Oiwa Hiroshi, Taniguchi Kohei, Miyoshi Natsuki, Sasaki Keiko, Ichimura Kouichi, Kubota Tetsushi, Sato Daisuke
Department of Rheumatology, Hiroshima City Hiroshima Citizens Hospital, Japan.
Department of Pathology, Hiroshima City Hiroshima Citizens Hospital, Japan.
Intern Med. 2019 Oct 15;58(20):3051-3055. doi: 10.2169/internalmedicine.2802-19. Epub 2019 Jun 27.
A 45-year-old man was admitted with acute abdominal pain and eosinophilia. Abdominal computed tomography revealed thickness of the ascending and transverse colon with decreased contrast enhancement and a small amount of ascites. In an emergency operation, the necrotic colon was resected. Histopathology showed subserous medium-sized arteritis with abundant eosinophil infiltrates and thrombosis in the portal vein branches. He was diagnosed with polyarteritis nodosa (PAN), and immunosuppressive therapy improved his condition. Two years later, the disease recurred with ischemic cutaneous lesions and marked eosinophilia. Our experience suggests that marked eosinophilia in PAN may imply severe organ involvement, including gastrointestinal necrosis, as well as the association of venous thrombosis.

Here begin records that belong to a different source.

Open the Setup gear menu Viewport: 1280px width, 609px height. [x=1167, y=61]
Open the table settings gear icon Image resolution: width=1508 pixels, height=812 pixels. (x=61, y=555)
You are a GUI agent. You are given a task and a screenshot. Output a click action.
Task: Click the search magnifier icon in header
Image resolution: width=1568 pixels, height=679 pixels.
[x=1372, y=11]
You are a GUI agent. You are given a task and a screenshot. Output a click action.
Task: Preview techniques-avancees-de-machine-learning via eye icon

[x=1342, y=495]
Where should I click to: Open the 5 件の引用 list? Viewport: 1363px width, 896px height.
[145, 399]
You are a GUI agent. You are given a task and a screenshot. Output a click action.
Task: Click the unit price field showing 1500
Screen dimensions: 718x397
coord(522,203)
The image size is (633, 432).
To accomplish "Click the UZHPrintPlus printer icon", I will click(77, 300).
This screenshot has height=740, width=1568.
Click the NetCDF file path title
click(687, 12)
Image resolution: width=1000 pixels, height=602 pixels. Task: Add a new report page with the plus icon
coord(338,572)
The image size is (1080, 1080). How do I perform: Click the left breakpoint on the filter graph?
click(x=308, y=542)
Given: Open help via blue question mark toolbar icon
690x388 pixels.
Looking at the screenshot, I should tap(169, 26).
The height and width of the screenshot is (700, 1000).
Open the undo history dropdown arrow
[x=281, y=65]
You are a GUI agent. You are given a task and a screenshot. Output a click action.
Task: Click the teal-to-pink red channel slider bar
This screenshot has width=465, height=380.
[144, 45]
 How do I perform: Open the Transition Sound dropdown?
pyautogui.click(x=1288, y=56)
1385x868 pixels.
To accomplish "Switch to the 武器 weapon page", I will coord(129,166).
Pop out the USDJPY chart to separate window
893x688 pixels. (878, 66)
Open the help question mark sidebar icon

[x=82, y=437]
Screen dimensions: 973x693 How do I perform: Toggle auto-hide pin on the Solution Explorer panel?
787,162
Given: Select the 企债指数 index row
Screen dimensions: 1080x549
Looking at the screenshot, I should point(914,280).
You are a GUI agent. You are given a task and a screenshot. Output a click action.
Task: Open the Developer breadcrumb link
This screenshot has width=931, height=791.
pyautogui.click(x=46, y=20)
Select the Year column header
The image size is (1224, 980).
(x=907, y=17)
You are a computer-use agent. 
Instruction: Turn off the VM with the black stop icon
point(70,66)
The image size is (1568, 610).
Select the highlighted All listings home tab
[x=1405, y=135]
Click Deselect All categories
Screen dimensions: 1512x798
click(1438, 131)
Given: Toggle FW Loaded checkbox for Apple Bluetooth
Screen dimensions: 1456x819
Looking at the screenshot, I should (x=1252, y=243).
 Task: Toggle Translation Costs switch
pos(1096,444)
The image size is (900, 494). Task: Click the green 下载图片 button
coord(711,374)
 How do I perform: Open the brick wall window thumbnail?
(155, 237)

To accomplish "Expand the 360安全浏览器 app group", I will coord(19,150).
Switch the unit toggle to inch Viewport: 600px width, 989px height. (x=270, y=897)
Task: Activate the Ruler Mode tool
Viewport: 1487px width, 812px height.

一名45岁男性因急性腹痛和嗜酸性粒细胞增多症入院。腹部计算机断层扫描显示升结肠和横结肠增厚,增强扫描强化减弱,并有少量腹水。在急诊手术中,切除了坏死的结肠。组织病理学显示浆膜下中型动脉炎,伴有大量嗜酸性粒细胞浸润和门静脉分支血栓形成。他被诊断为结节性多动脉炎(PAN),免疫抑制治疗使病情得到改善。两年后,疾病复发,出现缺血性皮肤病变和明显的嗜酸性粒细胞增多。我们的经验表明,PAN中明显的嗜酸性粒细胞增多可能意味着严重的器官受累,包括胃肠道坏死,以及静脉血栓形成的关联。